▶ **INSTRUCTIONS FOR THE TASK**
Please return only the lines between the line with "Instruction: Click the formula" and the final line of the entries, both included, and exclude pictures.
:: TASK MATERIAL ::
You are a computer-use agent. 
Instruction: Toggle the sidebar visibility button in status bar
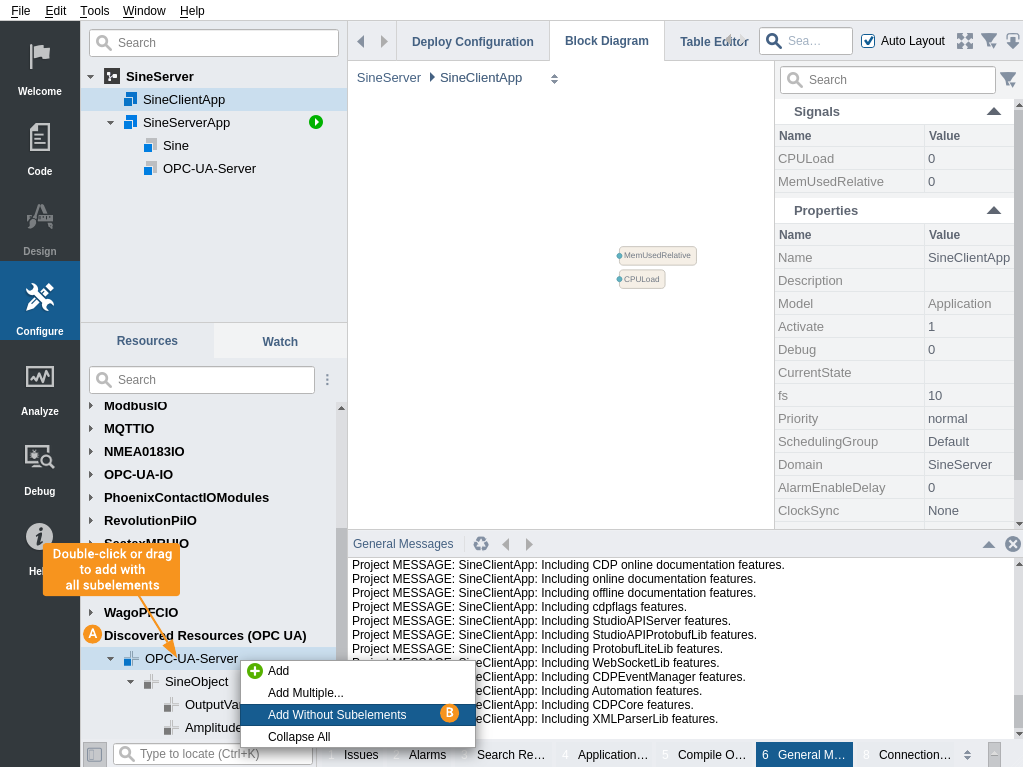tap(94, 754)
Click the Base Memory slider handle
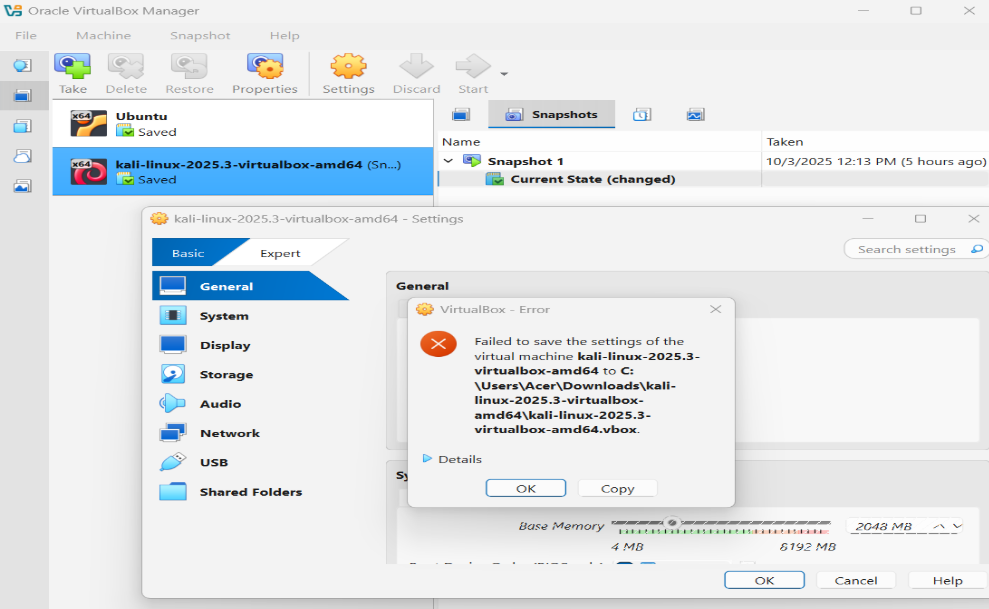 click(x=672, y=522)

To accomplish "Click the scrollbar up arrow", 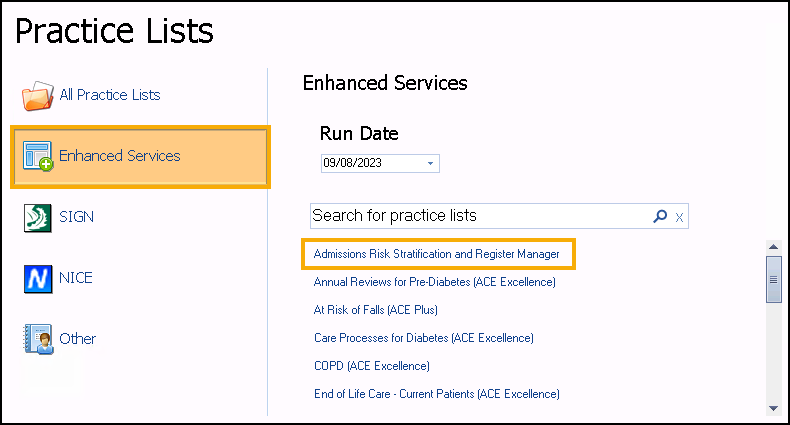I will pos(773,247).
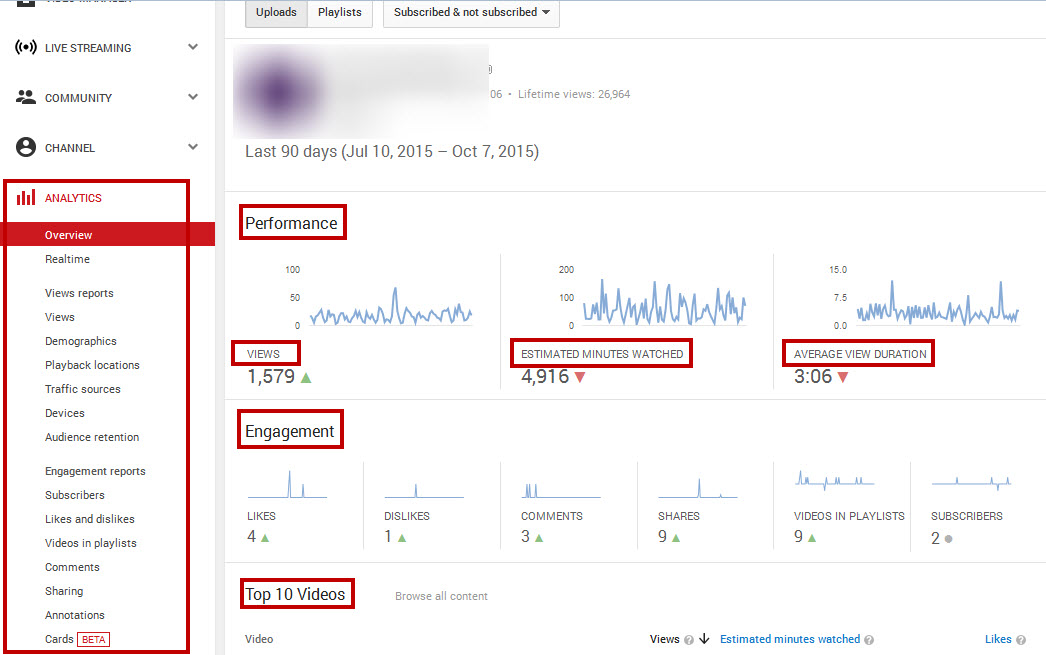Open the Traffic sources report
This screenshot has height=655, width=1046.
click(83, 389)
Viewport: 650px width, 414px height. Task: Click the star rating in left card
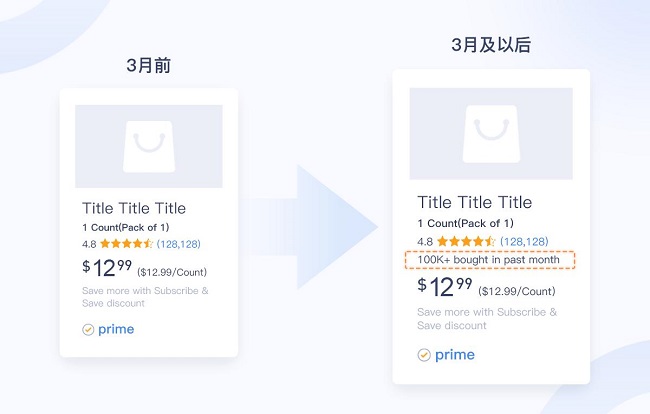(x=126, y=243)
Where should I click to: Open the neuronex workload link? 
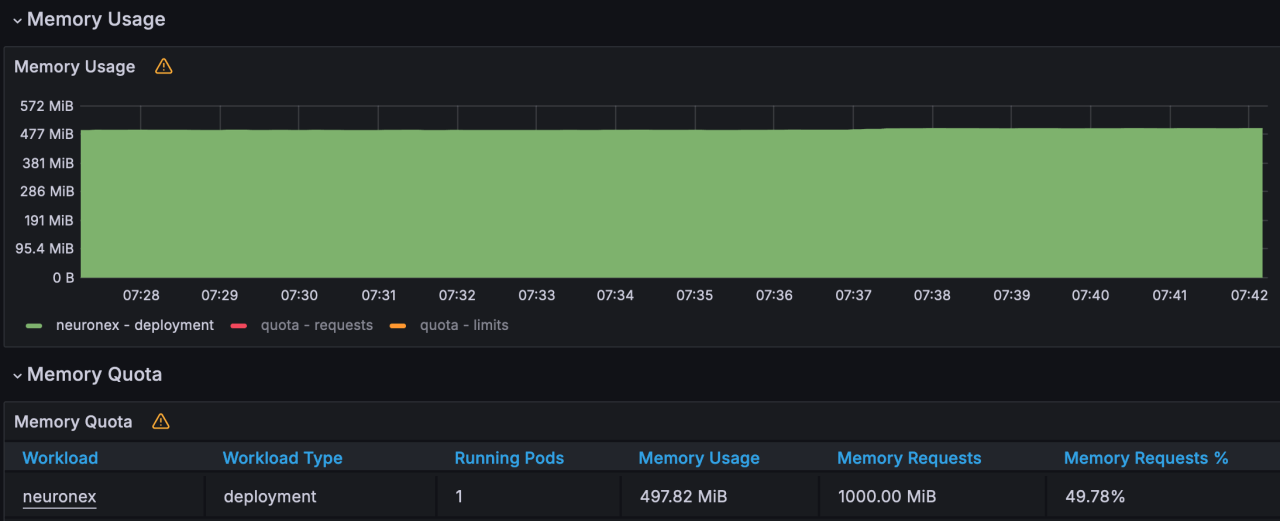click(x=59, y=497)
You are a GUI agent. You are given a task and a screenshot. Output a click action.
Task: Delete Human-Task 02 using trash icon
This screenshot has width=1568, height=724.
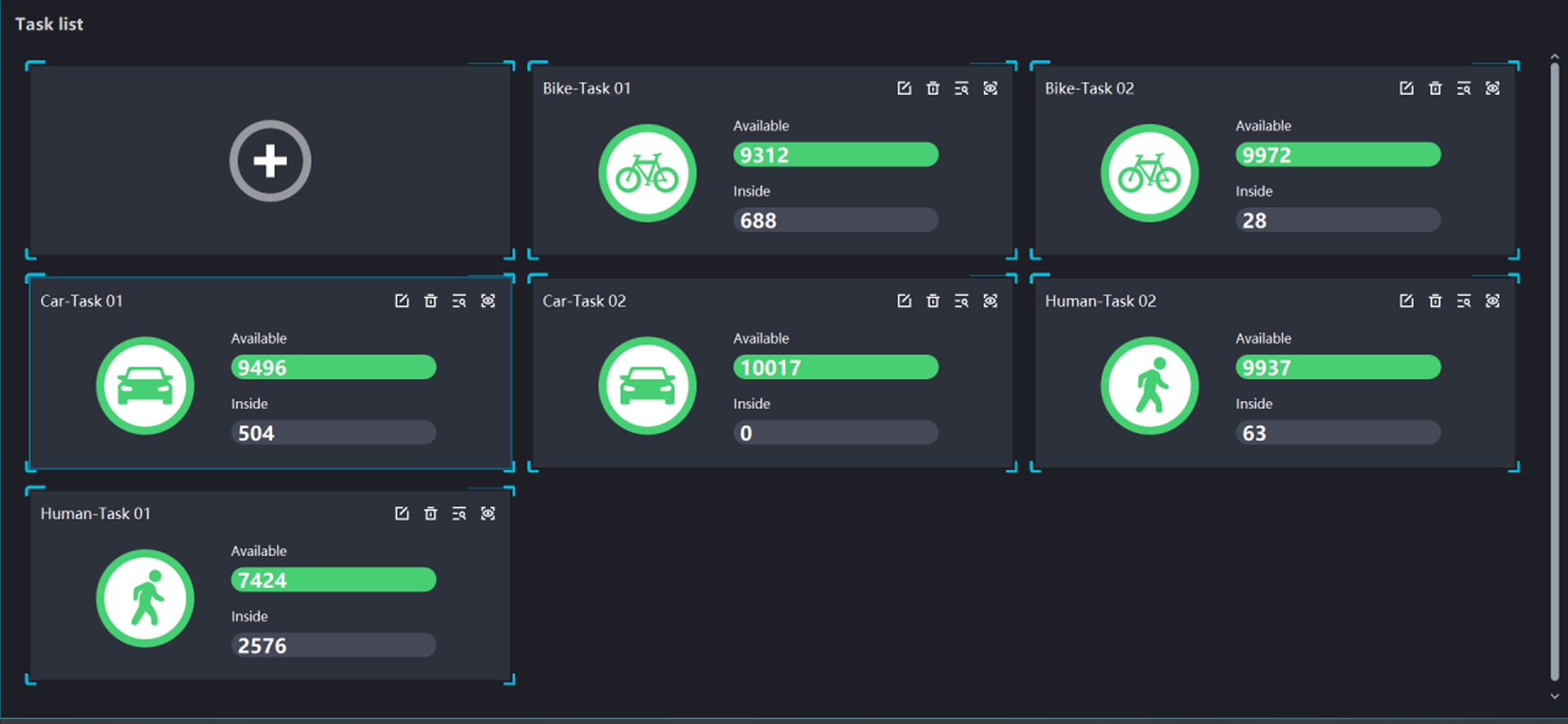[x=1435, y=301]
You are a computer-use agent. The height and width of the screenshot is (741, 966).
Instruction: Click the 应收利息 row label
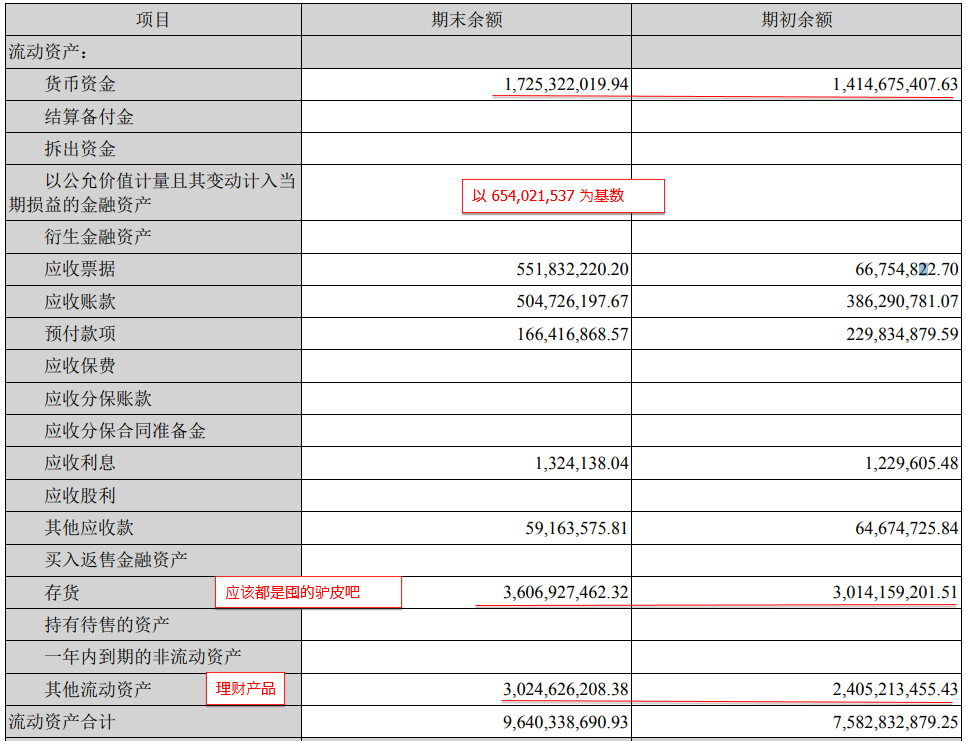coord(80,462)
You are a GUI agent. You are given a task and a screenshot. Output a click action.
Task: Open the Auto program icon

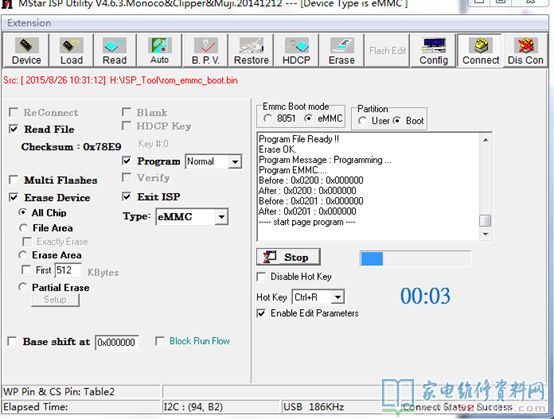click(159, 51)
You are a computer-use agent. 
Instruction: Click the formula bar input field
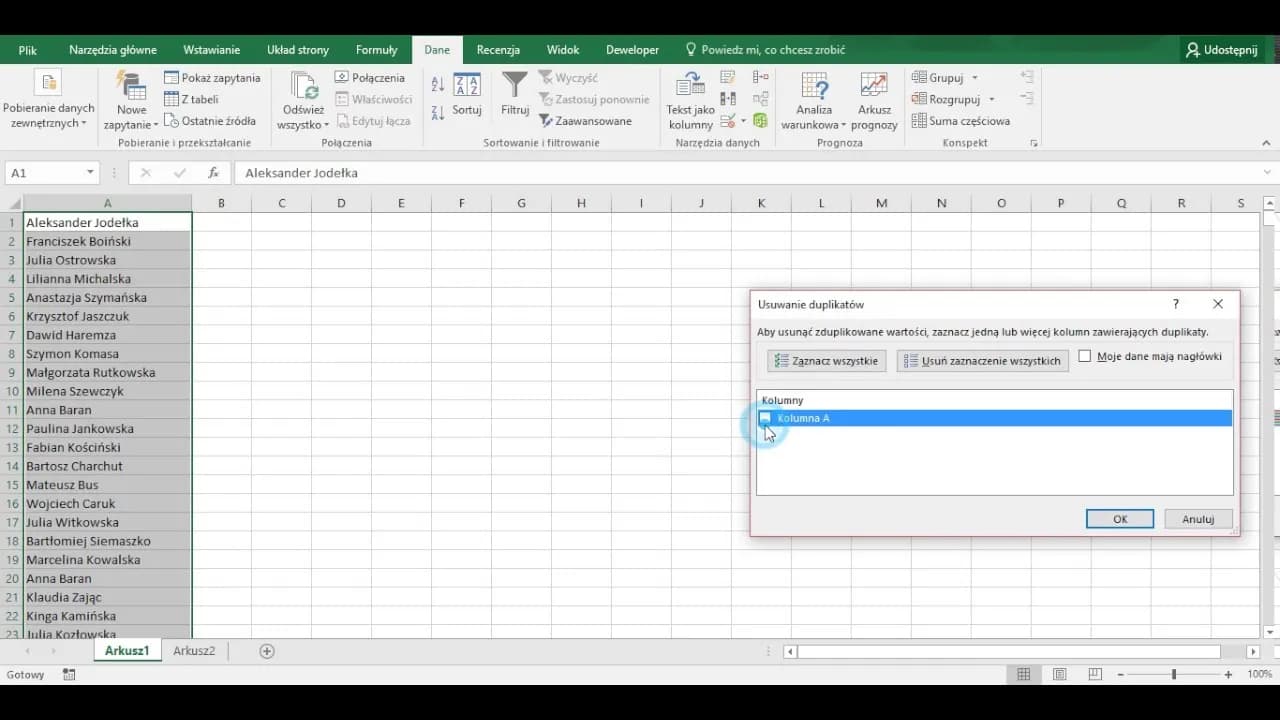700,173
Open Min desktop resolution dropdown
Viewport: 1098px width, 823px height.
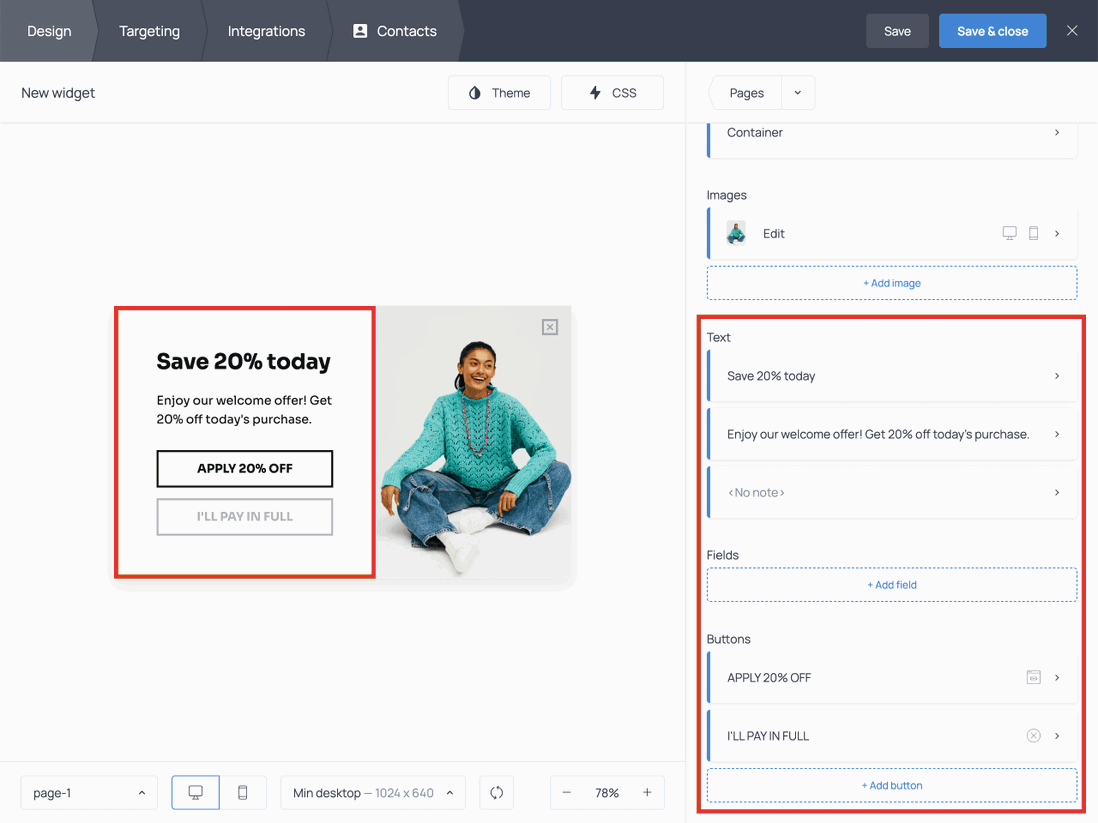click(x=373, y=792)
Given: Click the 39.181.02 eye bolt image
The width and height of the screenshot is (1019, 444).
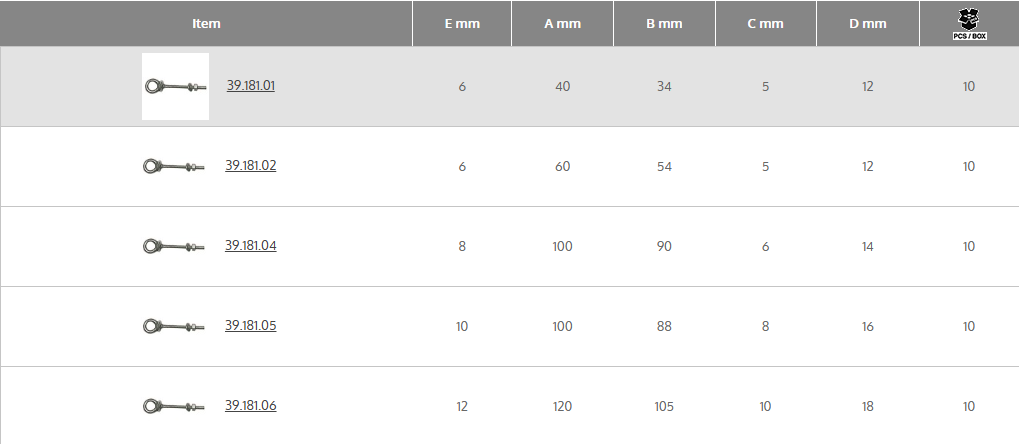Looking at the screenshot, I should pyautogui.click(x=174, y=166).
:::
▶ **ANSWER FOR THIS EXERCISE**
Instruction: Click the formula bar input field
700,173
Open Min desktop resolution dropdown
Viewport: 1098px width, 823px height.
click(x=373, y=792)
Given: Click the 39.181.02 eye bolt image
The width and height of the screenshot is (1019, 444).
Looking at the screenshot, I should pyautogui.click(x=174, y=166).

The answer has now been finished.